Since the November MPC meeting, the rand has appreciated 2.6% vs the US dollar and 1.8% versus the euro.
While the rand has benefited from improvements in global sentiment, high long term bond yields reflect concerns about domestic growth prospects.
Governor Lesetja Kganyago said implementation of prudent macroeconomic policies and structural reforms that lower costs & increase investment, potential growth and job creation remains urgent.
The decision may have come as a surprise to some.
Economist Mike Schüssler tweeted: “That was unexpected good news. small piece of good news but good nonetheless.”
All but three of the 24 economists Reuters surveyed last week expected the repo rate to be held at 6.5%. Of 19 economists surveyed by Bloomberg, only three forecast a 25 basis-point reduction, with the rest foreseeing the benchmark rate unchanged.
— Schalk Louw | Mr Louwcal
We’re a nation of borrowers so today’s 0,25% reduction in interest rates will be mostly welcomed. Let’s just hope that the already undervalued ZAR holds firm, especially if we should be downgraded to junk sometime in 2020.
— Michael Jordaan (@MichaelJordaan) January 16, 2020
Samuel Seeff, chairman of Seeff Property welcomed the MPC’s decision which will reduce the mortgage rate to 9.75% (from 10%).

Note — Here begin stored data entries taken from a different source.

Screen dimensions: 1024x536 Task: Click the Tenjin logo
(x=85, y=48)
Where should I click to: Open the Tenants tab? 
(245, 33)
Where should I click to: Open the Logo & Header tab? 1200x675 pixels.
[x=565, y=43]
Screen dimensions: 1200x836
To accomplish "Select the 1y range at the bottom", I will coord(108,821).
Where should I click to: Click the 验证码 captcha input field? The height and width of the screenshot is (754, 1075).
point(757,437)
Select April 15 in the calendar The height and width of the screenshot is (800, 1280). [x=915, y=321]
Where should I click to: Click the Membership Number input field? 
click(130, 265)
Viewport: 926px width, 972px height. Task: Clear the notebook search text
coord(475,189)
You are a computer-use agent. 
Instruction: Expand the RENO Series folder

However, he said more is needed.
“The Reserve Bank’s stance has been too conservative over the last year at the expense of the economy and property market. Consequently, it missed at least two, possibly three opportunities to cut the rate given that inflation has remained well within the target range for most of last year while the currency remained reasonably stable, and in fact improved.
“The sentiment boost of a rate cut should not be underestimated. South Africa’s interest rate is higher relative to the rest of the world and out of step with the economy which is struggling while consumer and investor confidence is at record-low levels. We have been in a holding pattern for about 18 months and it is time for decisive action from the Reserve Bank to take responsibility and provide support for the economy.
“We need to see at least a further 50-100 basis points cut from the interest rate during the first half of 2020 to restore confidence and provide vital impetus for the economy.”
With limited, modest growth anticipated for the year ahead (2020), Dr Andrew Golding, CEO of the Pam Golding Property said the decision is encouraging, particularly given the heightened uncertainty ahead of the 2020 Budget speech and likely downgrade of SA’s credit rating to junk status by Moody’s in March.
“House price inflation was fairly muted last year (2.7% Jan-Nov 2019 according to the Pam Golding Residential Property Index), but transaction volumes showed some growth during the course of last year. It is unlikely we will see a sustained recovery in the residential market until the economy enters a decisive growth phase, however, in the meantime we expect the consolidation in the market to continue – supported by the willingness of financial institutions to lend, renewed demand following price correction and a steady increase in first-time buyers. We anticipate that while house price inflation this year may be stronger than last year, it is unlikely to significantly exceed the prevailing inflation rate, so anticipate another year of consolidation, with pockets of strength.”